Nelle 150 pagine del libro c’è ovviamente anche molto altro, temi che da diverso tempo vengono discussi da chi si occupa di comunicazione, anche se arrivando da professioni apparentemente più rassicuranti del giornalismo di guerra: la tensione tra informare ed educare, l’utilizzo delle emozioni e in particolare della paura, la tendenza a credere in soluzioni semplici, come approcciare le voci critiche, quale fiducia accordare agli esperti sono tutti argomenti che chi si occupa di comunicazione della scienza ben conosce (ovviamente conosce il problema, non la soluzione).
La ricostruzione del giornalismo pandemico che troviamo nelle pagine di ‘La libertà è una parola’ non è sempre condivisibile: a volte Gianluca Grossi calca un po’ la mano, dimenticando che non tutte le voci critiche sulla gestione della pandemia sono state ridotte al silenzio o – quando fa un confronto con il dibattito pubblico dopo gli attentati dell’11 settembre 2001 e le invasioni di Afghanistan e Iraq – idealizzando un passato nel quale già era molto diffusa la tendenza a non riconoscere legittimità agli interlocutori.
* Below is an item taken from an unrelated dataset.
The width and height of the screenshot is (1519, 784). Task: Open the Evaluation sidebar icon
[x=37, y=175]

Ma nelle linee generali l’analisi è condivisibile: abbiamo avuto un "giornalismo chiuso, arroccato", che "vedeva e sospettava nemici ovunque" quando invece avremmo avuto bisogno "di un giornalismo aperto, non soltanto alla realtà, ma anche a sé stesso e al pubblico" (pp. 90-91). Non sottoscriverei l’affermazione che "il pensiero pandemico ha spazzato via il pensiero critico" (p. 108), ma certamente si è ridotto lo spazio pubblico in cui presentare e valutare ragioni e motivazioni. Perché tutto questo? Per quanto riguarda i mezzi di informazione, Grossi avanza tre ipotesi: l’emulazione che porta i giornalisti a riprendere quanto fanno gli altri; la paura che si è diffusa ovunque, anche nelle redazioni; il malinteso che ha preso per disfattismo la semplice richiesta di ragioni, figuriamoci la critica. Senza dimenticare, ma forse è più un effetto che una causa, l’intolleranza verso chi, magari solo apparentemente, non si uniformava a regole e indicazioni.
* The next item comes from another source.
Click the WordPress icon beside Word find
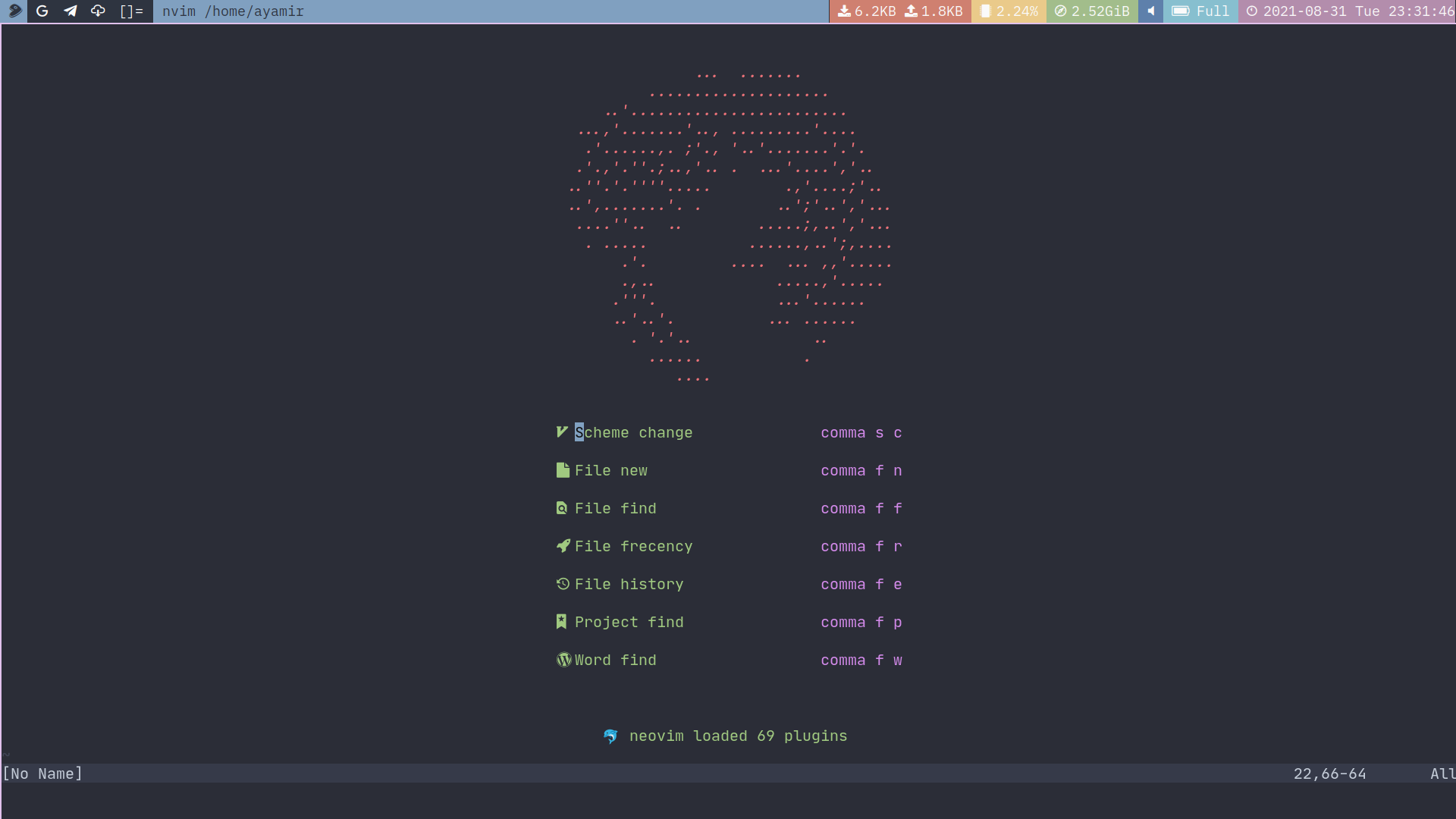Viewport: 1456px width, 819px height. point(563,660)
Torniamo alla metafora della "terra di mezzo", quella "occupata da chi considera Covid-19 un inciampo della vita di cui avrebbe fatto volentieri a meno, ma era tuttavia pronto ad affrontarlo ragionevolmente" (p. 49). Il fatto è che molto probabilmente ognuno si sente abitante di questa "terra di mezzo" lontana dai due opposti estremi, e del resto ognuno affermerà di essere ragionevole (al contrario degli altri). Che questa "terra di mezzo" sia effettivamente sotto attacco da tutte le parti potrebbe insomma essere un problema di punti di vista: non è che tutti ce l’hanno con i ragionevoli, ma ogni micro-comunità ce l’ha con tutte le altre – nonostante la retorica del "ne usciremo migliori" – e per questo il libro di Gianluca Grossi è particolarmente interessante: non tanto perché quello che dice è ragionevole, ma perché lo dice in modo ragionevole, cercando di riaprire un piccolo spazio al dibattito pubblico.